(Entries shown)
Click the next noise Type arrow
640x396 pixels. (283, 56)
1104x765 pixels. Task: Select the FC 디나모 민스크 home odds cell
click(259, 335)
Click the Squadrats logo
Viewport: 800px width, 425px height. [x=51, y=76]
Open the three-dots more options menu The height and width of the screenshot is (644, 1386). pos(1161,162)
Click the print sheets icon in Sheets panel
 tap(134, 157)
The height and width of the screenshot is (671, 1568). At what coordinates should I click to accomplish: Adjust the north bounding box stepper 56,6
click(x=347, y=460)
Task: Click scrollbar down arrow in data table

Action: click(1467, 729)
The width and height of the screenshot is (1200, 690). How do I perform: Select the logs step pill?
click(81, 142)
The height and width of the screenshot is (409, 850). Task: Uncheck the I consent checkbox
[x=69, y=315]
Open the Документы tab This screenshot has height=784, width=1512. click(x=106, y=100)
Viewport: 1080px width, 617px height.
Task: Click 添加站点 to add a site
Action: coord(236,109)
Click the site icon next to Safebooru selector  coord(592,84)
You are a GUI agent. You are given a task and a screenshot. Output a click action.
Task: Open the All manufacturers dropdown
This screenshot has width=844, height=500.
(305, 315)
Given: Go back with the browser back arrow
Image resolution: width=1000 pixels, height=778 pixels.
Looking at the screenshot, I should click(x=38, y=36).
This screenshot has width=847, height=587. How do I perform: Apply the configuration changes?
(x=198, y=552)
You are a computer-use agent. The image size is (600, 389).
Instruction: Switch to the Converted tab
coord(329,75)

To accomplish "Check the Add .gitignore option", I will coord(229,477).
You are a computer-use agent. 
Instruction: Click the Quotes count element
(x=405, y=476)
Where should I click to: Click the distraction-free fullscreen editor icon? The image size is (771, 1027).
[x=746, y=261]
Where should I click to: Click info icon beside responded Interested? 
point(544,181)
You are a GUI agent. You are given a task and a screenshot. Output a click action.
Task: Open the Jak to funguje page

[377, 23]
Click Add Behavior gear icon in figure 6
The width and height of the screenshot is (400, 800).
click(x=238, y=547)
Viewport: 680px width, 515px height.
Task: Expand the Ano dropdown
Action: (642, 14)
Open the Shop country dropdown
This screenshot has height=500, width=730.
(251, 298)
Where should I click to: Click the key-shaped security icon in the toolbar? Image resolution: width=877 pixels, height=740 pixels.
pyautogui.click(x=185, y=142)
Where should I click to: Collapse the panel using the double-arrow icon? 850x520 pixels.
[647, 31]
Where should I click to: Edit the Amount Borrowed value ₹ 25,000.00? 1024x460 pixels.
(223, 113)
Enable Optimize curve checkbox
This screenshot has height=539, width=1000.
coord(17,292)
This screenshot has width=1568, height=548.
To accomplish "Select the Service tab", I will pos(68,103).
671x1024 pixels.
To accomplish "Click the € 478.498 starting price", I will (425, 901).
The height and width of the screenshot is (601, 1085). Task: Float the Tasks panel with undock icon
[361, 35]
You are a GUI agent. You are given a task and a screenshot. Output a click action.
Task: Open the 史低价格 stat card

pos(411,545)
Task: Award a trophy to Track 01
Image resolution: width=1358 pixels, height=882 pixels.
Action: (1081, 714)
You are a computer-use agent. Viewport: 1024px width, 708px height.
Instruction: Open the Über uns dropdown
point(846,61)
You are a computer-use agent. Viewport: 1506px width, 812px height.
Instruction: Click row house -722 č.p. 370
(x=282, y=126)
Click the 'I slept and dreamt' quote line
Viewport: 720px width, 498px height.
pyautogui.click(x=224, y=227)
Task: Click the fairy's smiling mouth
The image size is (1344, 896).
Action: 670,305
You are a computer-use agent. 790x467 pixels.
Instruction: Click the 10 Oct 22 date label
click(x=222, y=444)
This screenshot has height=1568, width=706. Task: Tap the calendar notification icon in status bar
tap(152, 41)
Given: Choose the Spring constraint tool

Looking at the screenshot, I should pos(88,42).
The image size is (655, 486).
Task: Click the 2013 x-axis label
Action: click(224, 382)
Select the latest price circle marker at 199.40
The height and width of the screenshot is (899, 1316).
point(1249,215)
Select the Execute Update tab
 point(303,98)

(Task requirements) Top to bottom, transcribe every line above exactly.

(Written response)
Click the next noise Type arrow
640x396 pixels. (283, 56)
1104x765 pixels. Task: Select the FC 디나모 민스크 home odds cell
click(259, 335)
Click the Squadrats logo
Viewport: 800px width, 425px height. [x=51, y=76]
Open the three-dots more options menu The height and width of the screenshot is (644, 1386). pos(1161,162)
Click the print sheets icon in Sheets panel
 tap(134, 157)
The height and width of the screenshot is (671, 1568). At what coordinates should I click to accomplish: Adjust the north bounding box stepper 56,6
click(x=347, y=460)
Task: Click scrollbar down arrow in data table

Action: click(1467, 729)
The width and height of the screenshot is (1200, 690). How do I perform: Select the logs step pill?
click(81, 142)
The height and width of the screenshot is (409, 850). Task: Uncheck the I consent checkbox
[x=69, y=315]
Open the Документы tab This screenshot has height=784, width=1512. click(x=106, y=100)
Viewport: 1080px width, 617px height.
Task: Click 添加站点 to add a site
Action: coord(236,109)
Click the site icon next to Safebooru selector  coord(592,84)
You are a GUI agent. You are given a task and a screenshot. Output a click action.
Task: Open the All manufacturers dropdown
This screenshot has width=844, height=500.
(305, 315)
Given: Go back with the browser back arrow
Image resolution: width=1000 pixels, height=778 pixels.
Looking at the screenshot, I should click(x=38, y=36).
This screenshot has width=847, height=587. How do I perform: Apply the configuration changes?
(x=198, y=552)
You are a computer-use agent. The image size is (600, 389).
Instruction: Switch to the Converted tab
coord(329,75)

To accomplish "Check the Add .gitignore option", I will coord(229,477).
You are a computer-use agent. 
Instruction: Click the Quotes count element
(x=405, y=476)
Where should I click to: Click the distraction-free fullscreen editor icon? The image size is (771, 1027).
[x=746, y=261]
Where should I click to: Click info icon beside responded Interested? 
point(544,181)
You are a GUI agent. You are given a task and a screenshot. Output a click action.
Task: Open the Jak to funguje page

[377, 23]
Click Add Behavior gear icon in figure 6
The width and height of the screenshot is (400, 800).
click(x=238, y=547)
Viewport: 680px width, 515px height.
Task: Expand the Ano dropdown
Action: (642, 14)
Open the Shop country dropdown
This screenshot has height=500, width=730.
(251, 298)
Where should I click to: Click the key-shaped security icon in the toolbar? Image resolution: width=877 pixels, height=740 pixels.
pyautogui.click(x=185, y=142)
Where should I click to: Collapse the panel using the double-arrow icon? 850x520 pixels.
[647, 31]
Where should I click to: Edit the Amount Borrowed value ₹ 25,000.00? 1024x460 pixels.
(223, 113)
Enable Optimize curve checkbox
This screenshot has height=539, width=1000.
coord(17,292)
This screenshot has width=1568, height=548.
To accomplish "Select the Service tab", I will pos(68,103).
671x1024 pixels.
To accomplish "Click the € 478.498 starting price", I will (425, 901).
The height and width of the screenshot is (601, 1085). Task: Float the Tasks panel with undock icon
[361, 35]
You are a GUI agent. You are given a task and a screenshot. Output a click action.
Task: Open the 史低价格 stat card

pos(411,545)
Task: Award a trophy to Track 01
Image resolution: width=1358 pixels, height=882 pixels.
Action: (1081, 714)
You are a computer-use agent. Viewport: 1024px width, 708px height.
Instruction: Open the Über uns dropdown
point(846,61)
You are a computer-use agent. Viewport: 1506px width, 812px height.
Instruction: Click row house -722 č.p. 370
(x=282, y=126)
Click the 'I slept and dreamt' quote line
Viewport: 720px width, 498px height.
pyautogui.click(x=224, y=227)
Task: Click the fairy's smiling mouth
The image size is (1344, 896).
Action: 670,305
You are a computer-use agent. 790x467 pixels.
Instruction: Click the 10 Oct 22 date label
click(x=222, y=444)
This screenshot has height=1568, width=706. Task: Tap the calendar notification icon in status bar
tap(152, 41)
Given: Choose the Spring constraint tool

Looking at the screenshot, I should pos(88,42).
The image size is (655, 486).
Task: Click the 2013 x-axis label
Action: click(224, 382)
Select the latest price circle marker at 199.40
The height and width of the screenshot is (899, 1316).
point(1249,215)
Select the Execute Update tab
 point(303,98)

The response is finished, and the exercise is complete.